Simon Brett was awarded the OBE in the New Year's Honours for services to literature, the latest honour in a career that has been as busy as it has been distinguished. Only last year, he received the highest award in British crime writing, the CWA Diamond Dagger, recognising a career of sustained achievement.
Simon was educated at Dulwich College (as were such other writers as A.E.W. Mason, P.G. Wodehouse, and, improbably, Raymond Chandler) and Oxford, and after that he enjoyed success as a radio producer with the BBC and also as a writer for radio. His series After Henry transferred successfully to television. At its peak, the show attracted over 14 million viewers, a figure that would be beyond the dreams of TV writers today.
His first detective novel, the splendidly titled Cast in Order of Disappearance, was published as long ago as 1975 (he was very young when he wrote it!) and introduced Charles Paris, the actor and amateur sleuth who is perhaps his best loved character. He's now been responsible for no fewer than four distinct crime series. I'm also a fan of his stand-along novels, such as A Shock to the System, which was filmed with Michael Caine in the lead role, and Dead Romantic.

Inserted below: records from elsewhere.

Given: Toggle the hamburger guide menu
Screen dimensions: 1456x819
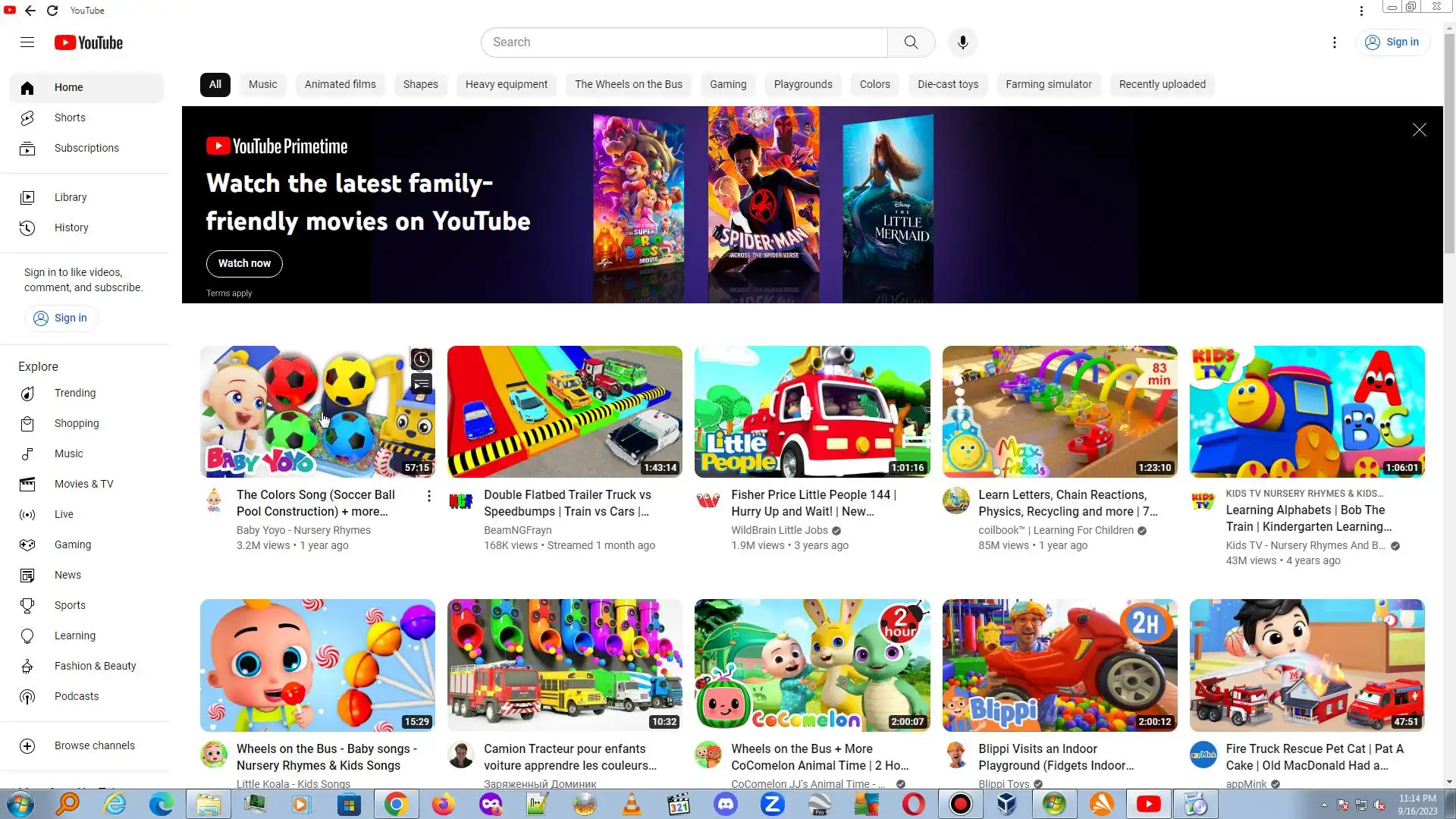Looking at the screenshot, I should click(x=27, y=42).
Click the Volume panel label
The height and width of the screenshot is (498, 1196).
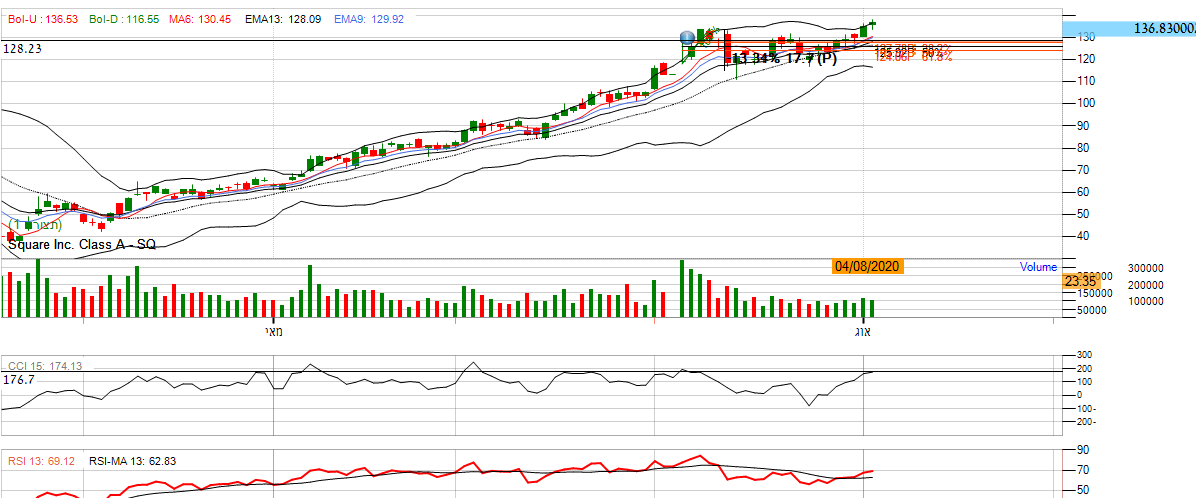(x=1038, y=267)
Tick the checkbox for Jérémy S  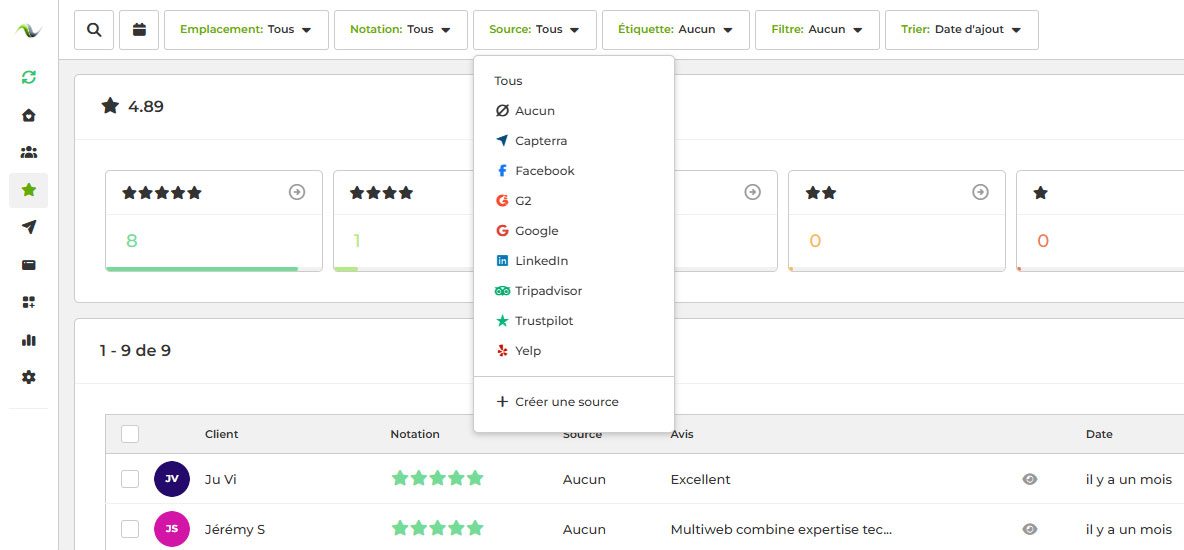(130, 529)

Simon is a witty and popular speaker. I first heard him speak at a writers' circle seminar in Southport in the late 80s, before I'd published a word of crime fiction, and I was too bashful to introduce myself. Little did I imagine that one day - it was last June - he and I would be chatting together on stage at the British Library, where he gave a terrific reading of "Agatha Christie's will", He's been an excellent President of the Detection Club for the past fourteen years - the toughest of acts to follow, it has to be said - and has masterminded the Club's round-robin novel The Sinking Admiral. His many friends and fans will be delighted by this latest recognition of his accomplishments.